* EXTRAIT:
::::::

Lancer des formations à la lutte et à la résistance ? Théorie et pratique dans plusieurs domaines

Lancer en Drôme et ailleurs des « stages » pour améliorer les capacités d’autodéfense et d’offensives stratégiques ?

mercredi 8 septembre 2021, par Ana de(s)formations.

Quelques constats préalables

L’arsenal policier, techno-numérique et juridique dédié à la répression des contestations ne cesse de s’étoffer, de se durcir et de s’étendre.
Les désastres sociaux, écologiques et climatiques continuent de s’aggraver partout.
La puissance des capitalistes et de leurs multinationales crève les plafonds, les records de bénéfices en milliards se succèdent, les Etas continuent à imposer leur diktat et à défendre l’économie de marché.

Pourtant, du côté des rebelles et des contestataires situés à gauche (au sens large) on ne voit pas tellement de « mise à niveau » théorique et pratique.

::::::

* ACTIONS DEMANDÉES:
A: Quels sont tous les qualificatifs que l'extrait attribue aux désastres qui continuent de s'aggraver partout ?
B: Recopiez le passage de l'extrait situé entre « Quelques constats préalables » et « de s’aggraver partout. », ces deux bornes comprises.
C: Quelle date l'extrait indique-t-il sous son titre ?
Les items ne servent à rien pour ce qui est demandé ici.

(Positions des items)

::::::

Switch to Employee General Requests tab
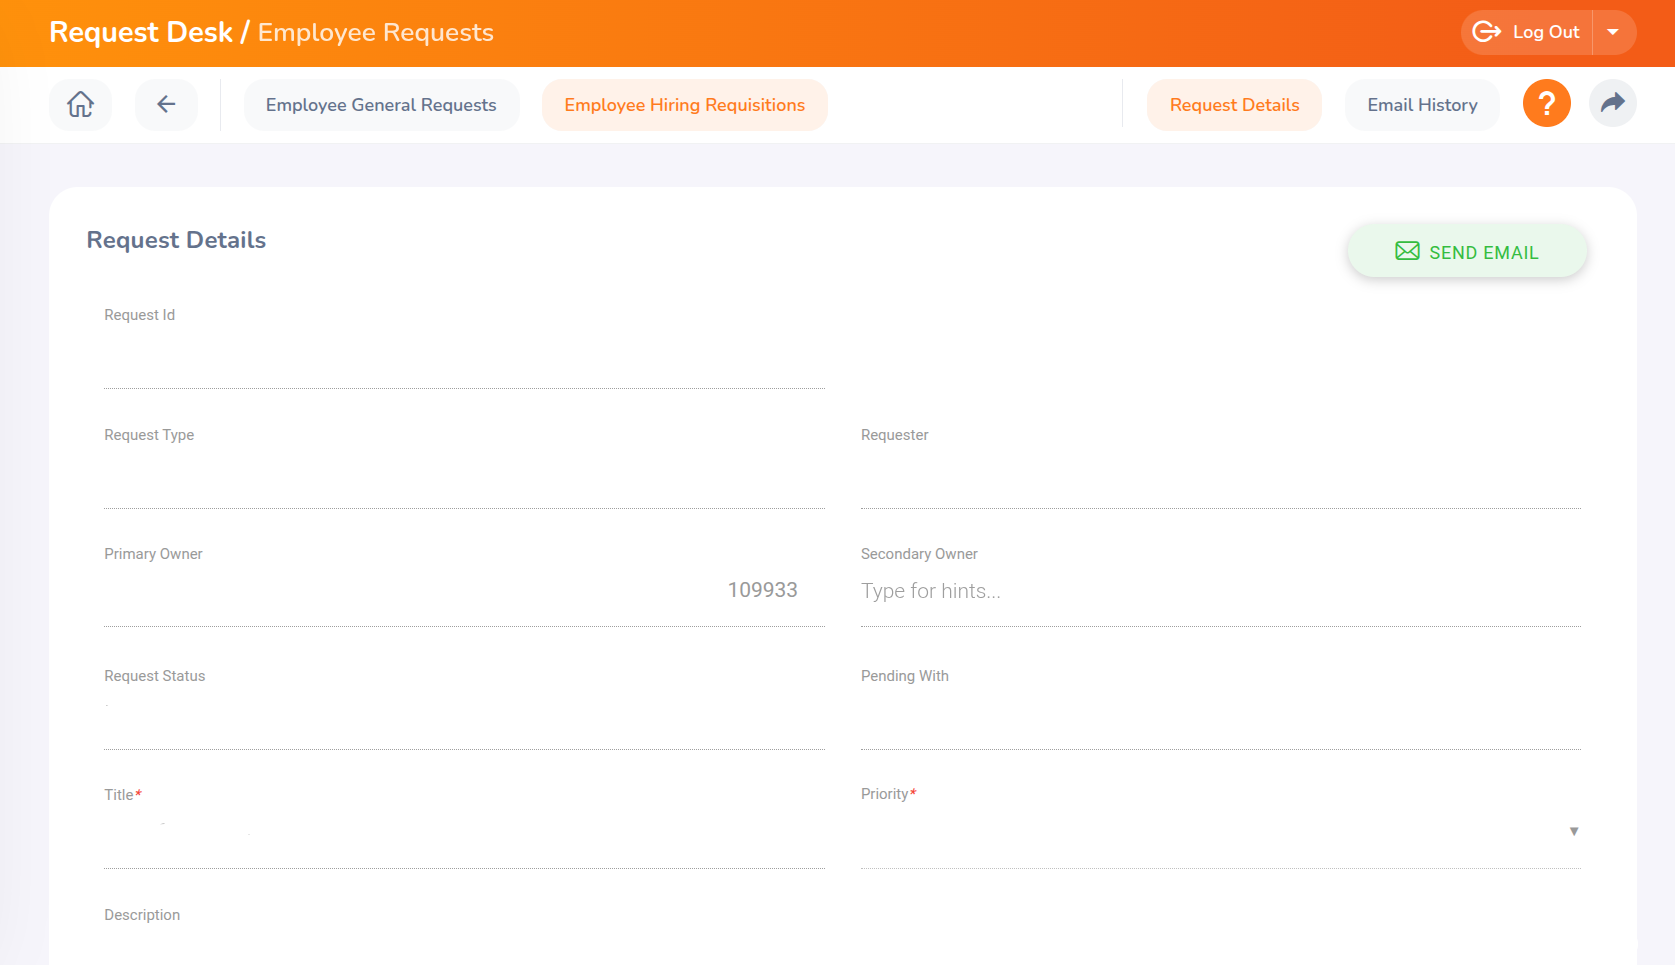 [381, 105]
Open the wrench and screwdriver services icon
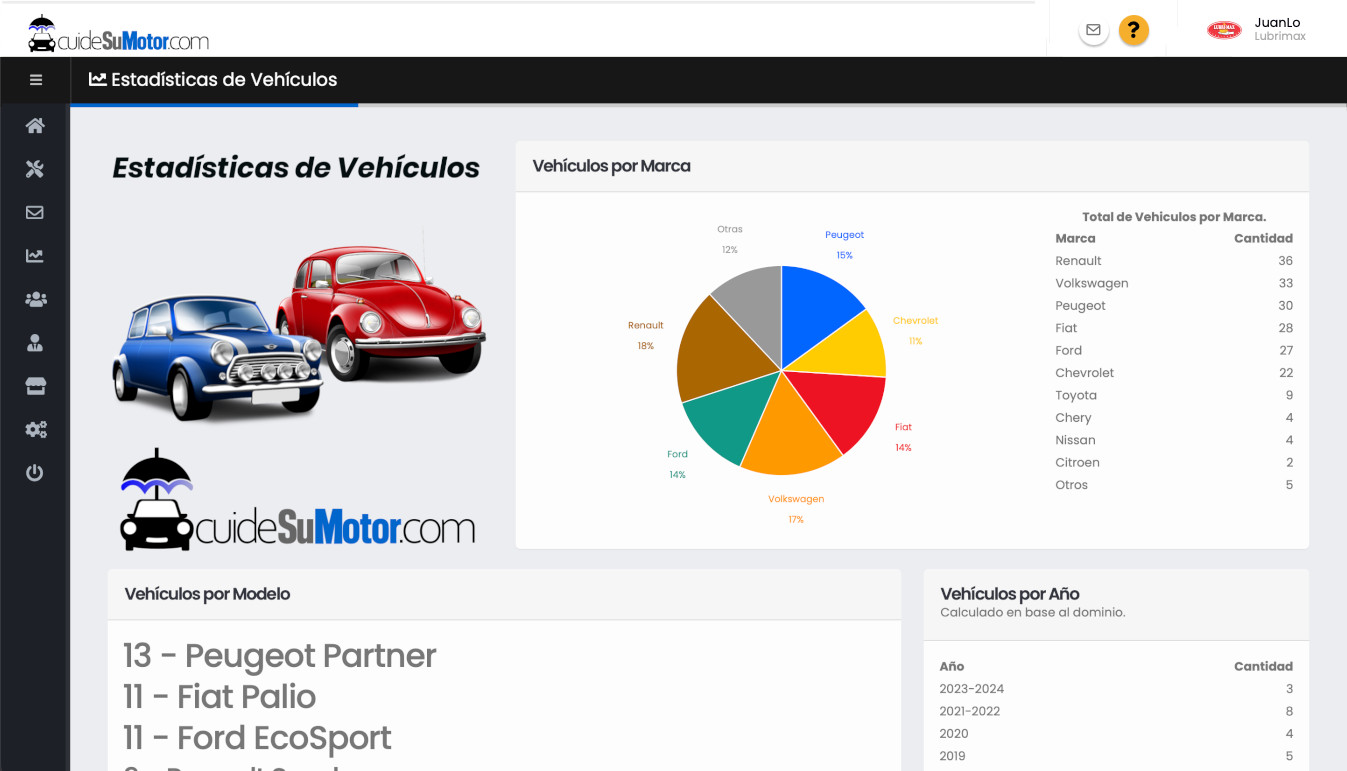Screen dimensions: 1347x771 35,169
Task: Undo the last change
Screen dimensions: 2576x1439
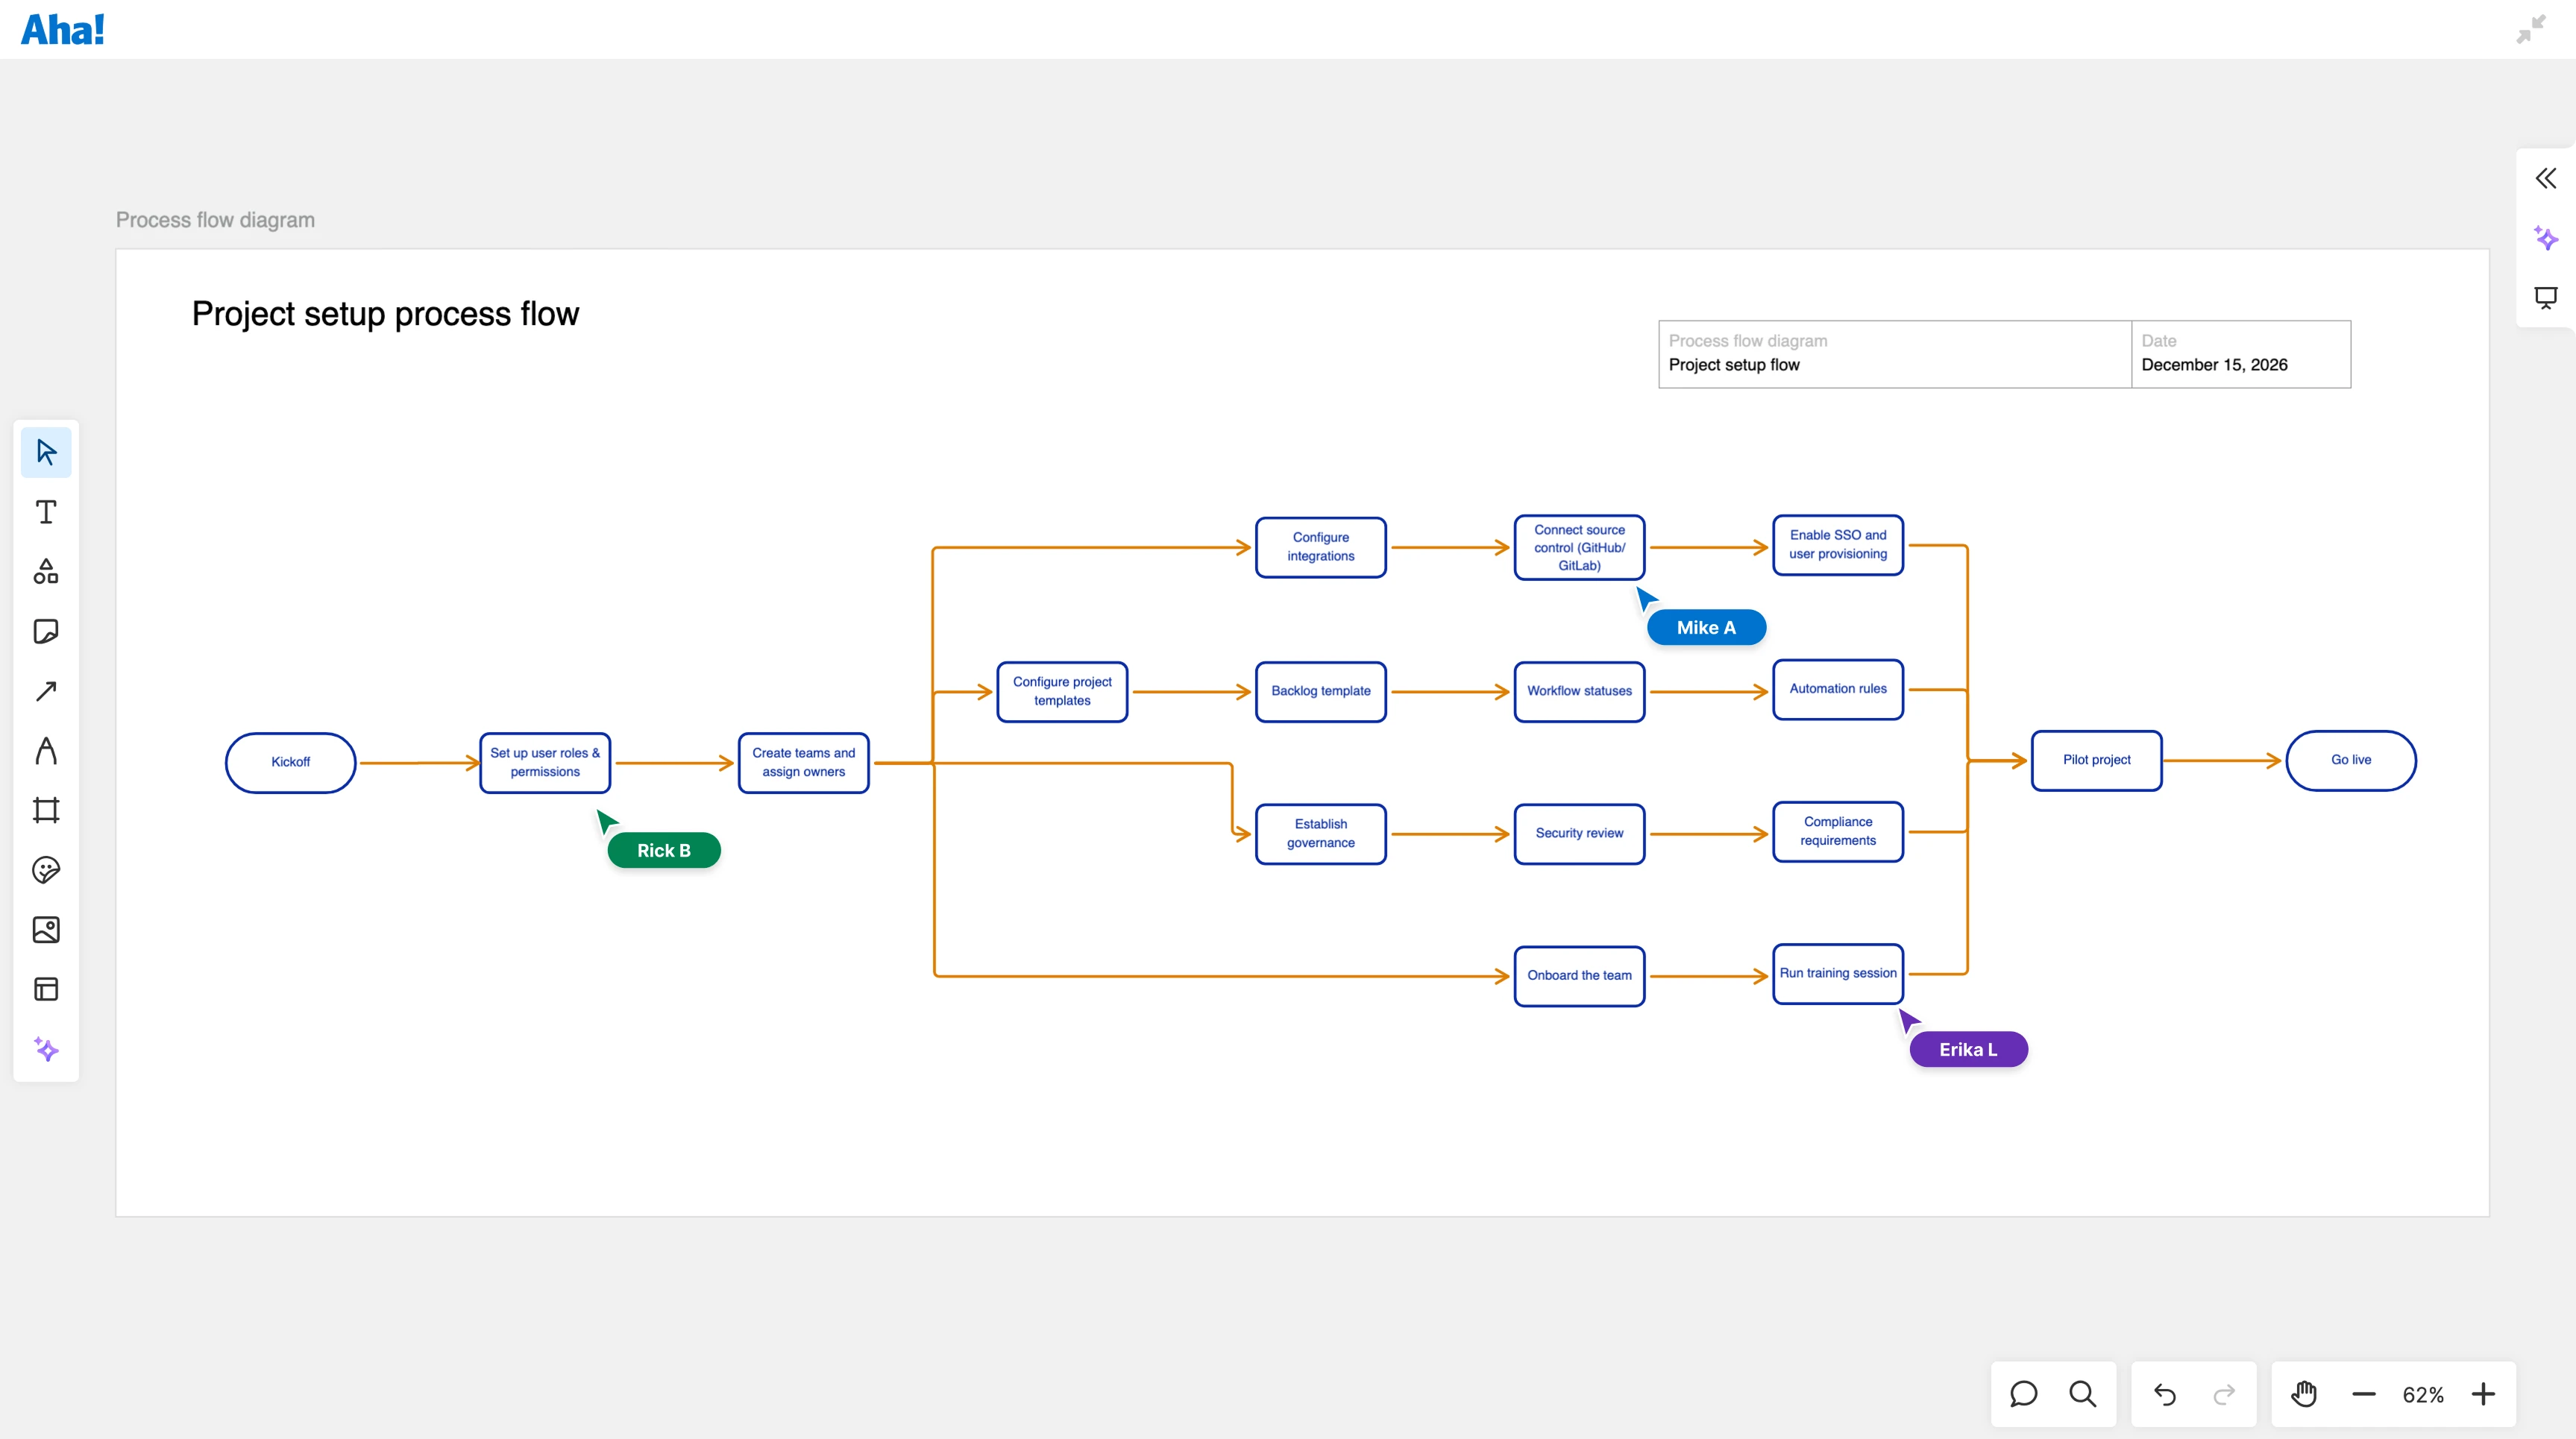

::::::

* RÉPONSES:
A: Sociaux, écologiques, climatiques.

B:
Quelques constats préalables

L’arsenal policier, techno-numérique et juridique dédié à la répression des contestations ne cesse de s’étoffer, de se durcir et de s’étendre.
Les désastres sociaux, écologiques et climatiques continuent de s’aggraver partout.

C: Le mercredi 8 septembre 2021.